* [SOURCE]:
------------------------------------------------------------
Now Available: The Wartime Diary of Edmund Kessler

christa kling christa_kling at YAHOO.COM
Tue Feb 23 22:51:08 UTC 2010


Dear Friends and Colleagues,

Academic Studies Press is pleased to announce that the first book in our Jews in Poland Series is now available. We look forward to hearing your comments. Please keep in mind that we offer a special discount to SEELANGs members. 

The Wartime Diary of Edmund Kessler
By Edmund Kessler
Introduction by Antony Polonsky
Edited by Renata Kessler

ISBN 978-1-934843-98-7 (cloth) $30.00 / £25.00
ISBN 978-1-934843-99-4 (paper) $19.00 / £15.99
250 pp., 15 ills., February 2010

Series: The Jews of Poland

Topic Areas: Autobiography / Memoir, Holocaust, Polish Studies and History

Level: General Reader / Academic 

Summary: In The Wartime Diary of Edmund Kessler, Dr. Kessler, a Jewish attorney from Lwow, Poland, gives an eye-witness account of the Holocaust through the events recorded in his diary between the years, 1942-1944. In vivid, raw, documentary style, he describes his experiences in the Lwow Ghetto, the Janowska Concentration Camp, and in an underground bunker where he and twenty-three other Jews were hidden by a courageous Polish farmer and his family. The book includes a chapter written by Kazimierz Kalwinski, who, as a teenager, was a care-taker for the hidden Jews on his family’s farm. Edmund’s daughter, Renata Kessler, coordinated the book and has written the epilogue about her search for the story, which has taken her to Israel, Poland, and Lviv, Ukraine. Renowned scholar Antony Polonsky contributes an insightful historical overview of the times in which the book takes place. A tremendous resource for historians, scholars, and all serious
 students of the Holocaust.
------------------------------------------------------------
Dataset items
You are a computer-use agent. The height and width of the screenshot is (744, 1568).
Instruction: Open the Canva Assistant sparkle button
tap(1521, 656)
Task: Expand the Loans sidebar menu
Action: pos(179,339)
------------------------------------------------------------
* [GIVEN REQUEST 1]: Pull every line of the listing out and reproduce each one unchanged, in its original order.
* [GIVEN REQUEST 2]: Extend the announcement of The Wartime Diary of Edmund Kessler by writing what follows its final sentence.

* [EXPECTED OUTPUT 1]:
You are a computer-use agent. The height and width of the screenshot is (744, 1568).
Instruction: Open the Canva Assistant sparkle button
tap(1521, 656)
Task: Expand the Loans sidebar menu
Action: pos(179,339)

* [EXPECTED OUTPUT 2]:
Author: Edmund Kessler attended the Jan Kazimierz School of Law in Lwow, Poland. He graduated with an Advanced Degree in law in 1931. He was registered with the Bar Association in Krakow and Lwow, Poland. After immigrating to America, he completed a Master’s Degree in Business Administration from New York University in 1958. He worked as an accountant for the New York City Rent and Rehabilitation Commission until his retirement. Mr. Kessler began translating the diary himself shortly before his death. However, he was not able to finish the task that became his daughter’s legacy.


Reviews:
“The Wartime Diary of Edmund Kessler is a slim volume with considerable power. In prose and poetry, Kessler describes the conditions of Jewish life in the large but understudied ghetto of Lwow, Poland. His observations are keen, precise, his tone reserved and understated. He writes simply: “needless to say, conditions were difficult.” Elsewhere he says: “I owe my survival to the fact that admirable people still in the world.” 
-- Michael Berenbaum, Director, Sigi Ziering Institute, Professor of Jewish Studies, American Jewish University (Los Angeles)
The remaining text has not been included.